The practice of law has changed dramatically since I began my career at Dewey & LeBoeuf as a summer associate in 1985. Today, as an employment litigator and counselor, I constantly focus on changes in the workplace and how I can help my clients keep up. Two changes in particular will define the careers of today’s new lawyers. First, multiple career moves are now the norm, and lawyers can expect to move many times over their careers. Second, technology – used broadly to include the internet, remote on-line access, smartphones, and social media – has transformed the profession.
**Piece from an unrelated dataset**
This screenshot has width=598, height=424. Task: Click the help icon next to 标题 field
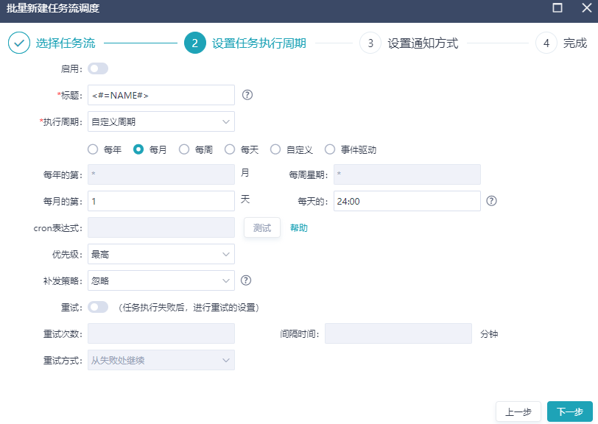click(x=249, y=95)
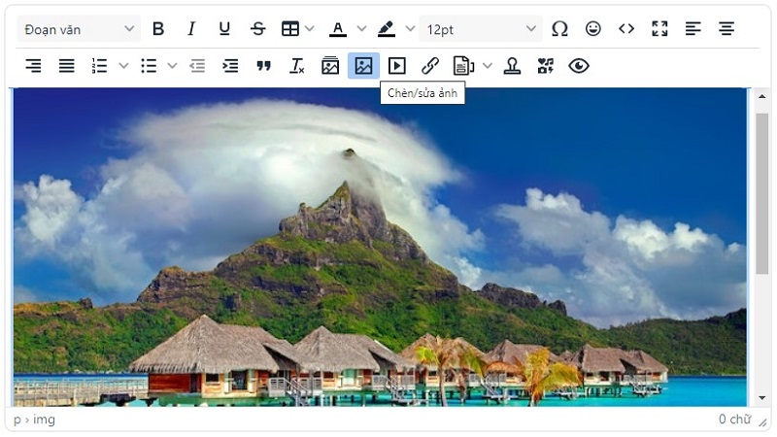Viewport: 777px width, 437px height.
Task: Click 'p' in the element path bar
Action: click(x=17, y=420)
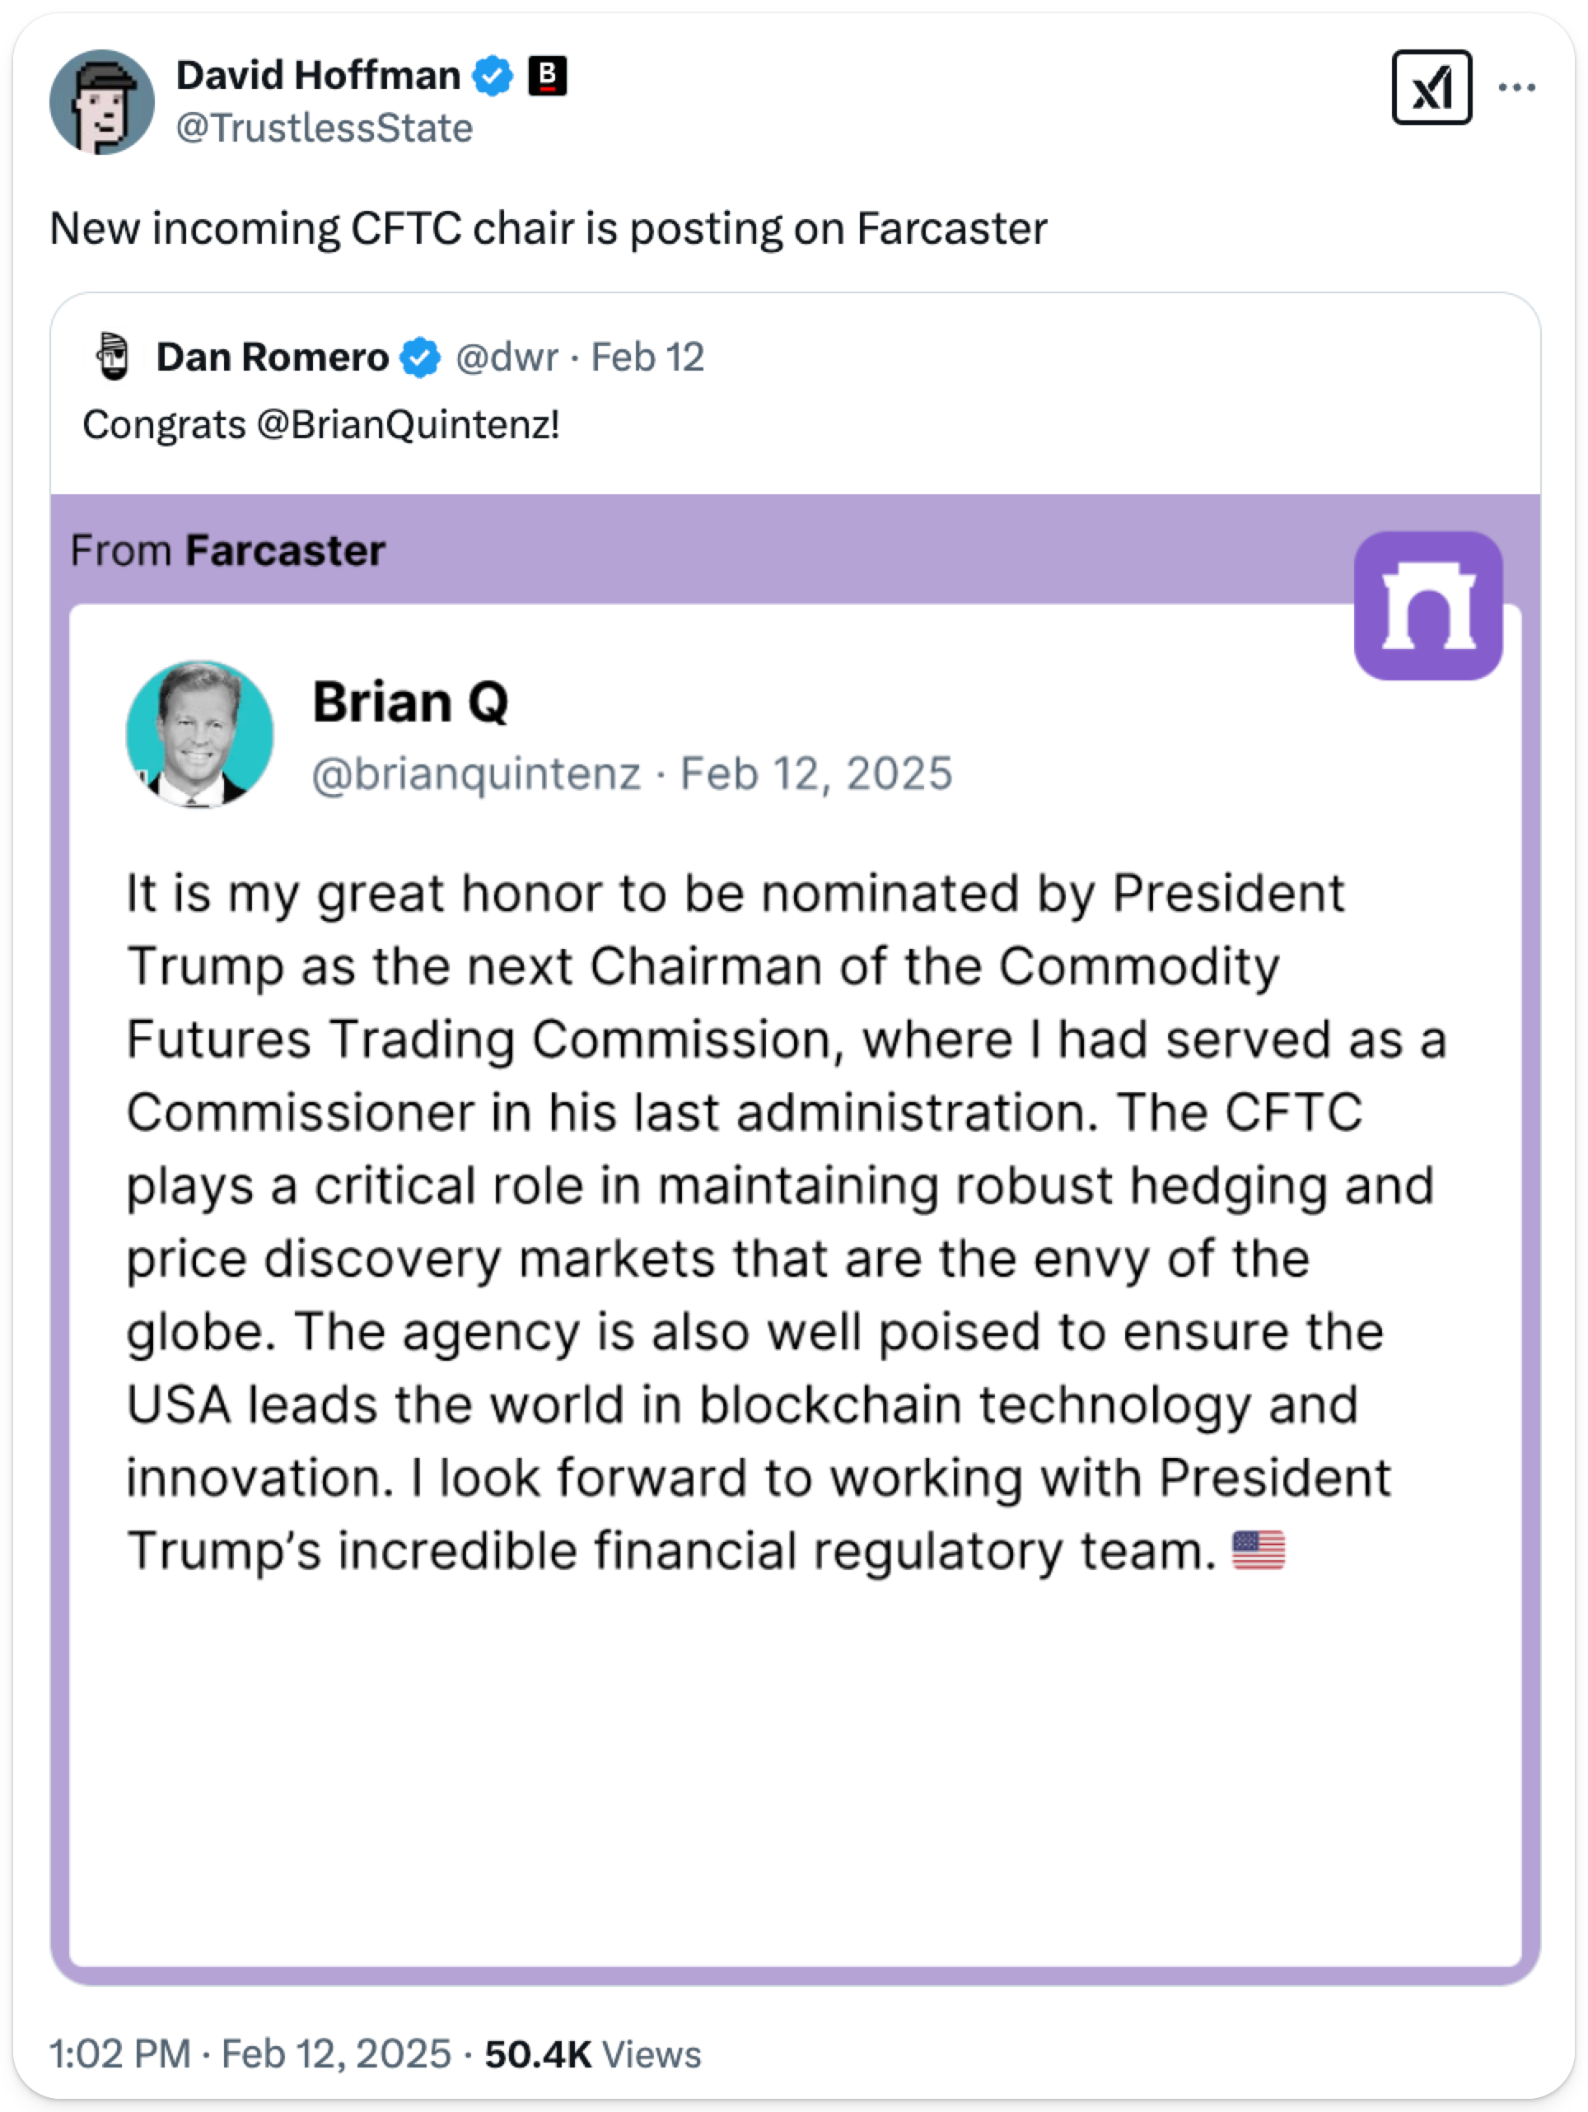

In practical terms, this means each of us must plan and develop our own career and not depend on employers to ensure our success. Personal planning and branding are essential, as is the ability to take credit for our accomplishments. Look at those ahead of you and take stock. Do you see a path for yourself? Do you have the tools you need to get there? It’s easy to view others’ success as the product of luck, but luck rarely comes without hard work. We can’t be reluctant to share our achievements or our expertise. We should always find time to mentor.
Second, technology has given us a 24/7 workplace. The ability to work anytime and anyplace is empowering, but demands for instantaneous response challenge work-life balance. We can’t lose sight of relationships amidst emails, IMs and texts.
I’ve been lucky to have strong female influences, and one person in particular stands out. Years ago, I met Carole Hoover, principal of Hoover Milstein in Cleveland. Carole acted as the neutral mediator in a case where my client had been sued. I was impressed with her ability to maintain a calm presence and unfailing dedication to respect and dignity for all, despite rising tempers and more than the usual amount of lawyerly posturing. In doing so, she gave three groups with widely divergent views the tools to bridge very challenging racial issues. I knew she was a person I could learn from and we stayed in touch over the years.
Carole has taught me that the best way to achieve your goals is to envision success. Carole starts every session by asking, “How do we define success?” and closes by measuring that success and planning next steps. I am grateful for her mentoring and friendship, and I strive to emulate her strength, judgment and grace in my professional and personal relationships.